Mahamenteri melalui juru bicaranya, Kanjeng Pakoenagoro, menegaskan penobatan Purbaya tidak sah karena melanggar masa berkabung 40 hari dan mengabaikan Surat Menteri Kebudayaan tertanggal 10 November 2025.
“Mahamenteri tetap beriteguh pada sikap menghormati masa berkabung 40 hari atas wafatnya SISKS PB XIII Hangabehi,” ujarnya.
LDA yang dipimpin Gusti Moeng ikut menolak penobatan tersebut karena dianggap melanggar paugeran adat dan meragukan surat wasiat yang disebut menjadi dasar pengangkatan Purbaya.
“Ini kan direkayasa seakan-akan ada permaisuri, ada surat wasiat, ada pengangkatan adipati anom sebelumnya, ini yang akan kita kaji secara hukum,” tegasnya. LDA menyatakan belum pernah diajak bicara soal keberadaan sabdo dalem tersebut.
Sementara itu, keluarga inti PB XIII melalui putri tertua, GKR Timoer Rumbai, justru menegaskan bahwa surat wasiat itu asli dan memang menunjuk KGPAA Hamengkunegoro sebagai putra mahkota sejak 2022.
“Kita kan nggak berani melakukan langkah sejauh ini kalau kita tidak punya bukti dan kekuatan legalitas hukum negara maupun hukum adat,” ujarnya.
Rumbai juga membantah klaim Mangkubumi yang merasa tidak pernah diajak berdiskusi. Ia menunjukkan upaya komunikasi yang tidak pernah direspons.
“Itu bohong kalau dia tidak merasa diajak rembugan,” tegasnya. Ia pun menyebut nama “Hangabehi” bukan nama yang diberikan PB XIII kepada Mangkubumi.
Purbaya sendiri tetap menegaskan legitimasi penobatannya ketika mengucapkan sabda di Watu Gilang: “Ing Watu Gilang iki, Ingsun hanetepake nggenteni kalenggahane Kanjeng Rama Sinuhun Paku Buwono XIII…” Ia menyampaikan komitmen menjaga syariat Islam, mendukung NKRI, dan melestarikan warisan budaya Mataram.
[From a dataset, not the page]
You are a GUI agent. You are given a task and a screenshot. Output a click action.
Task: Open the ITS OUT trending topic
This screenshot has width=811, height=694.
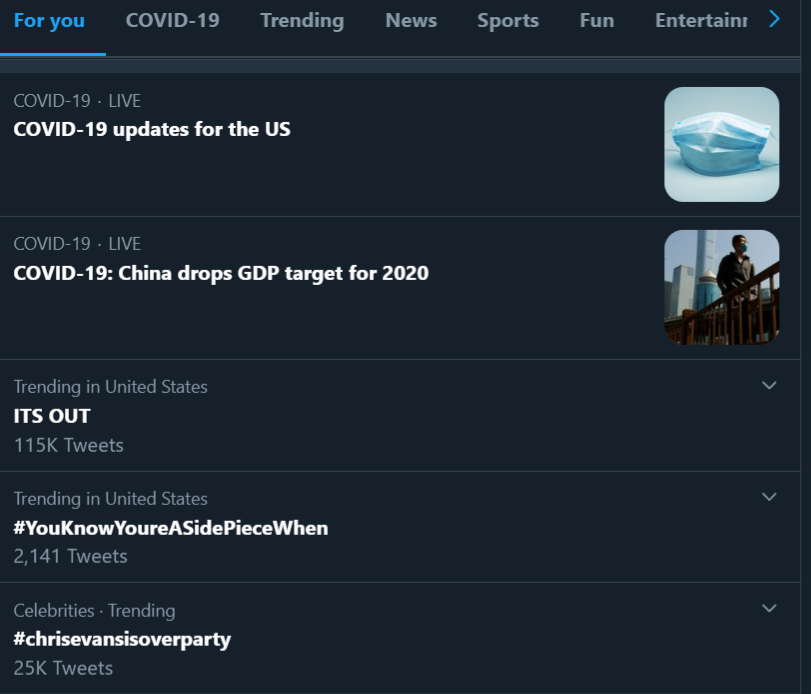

Di sisi lain, kubu Mangkubumi mengklaim proses suksesi masih dalam pembahasan internal keluarga, sementara Purbaya melalui GKR Timoer menyatakan siap menempuh jalur hukum untuk menyelesaikan sengketa tersebut. Tedjowulan menegaskan bahwa menurut adat, kedua penobatan belum sah karena melanggar aturan masa berkabung.
Konflik semakin rumit karena sejarah keluarga PB XIII yang memiliki keturunan dari tiga pernikahan. Putra tertua secara usia adalah Mangkubumi dari istri kedua, sementara putra mahkota versi sabdo dalem adalah Hamengkunegoro dari istri ketiga yang juga dinobatkan sebagai permaisuri.
Pertarungan legitimasi ini membuat Keraton Surakarta kembali terbelah. Sementara Purbaya menyiapkan langkah hukum dan program revitalisasi budaya, kubu lain menantang keabsahan surat wasiat dan proses pengangkatan. Suasana keraton pun memanas karena masing-masing pihak mengklaim memiliki dasar adat maupun legal yang paling sah.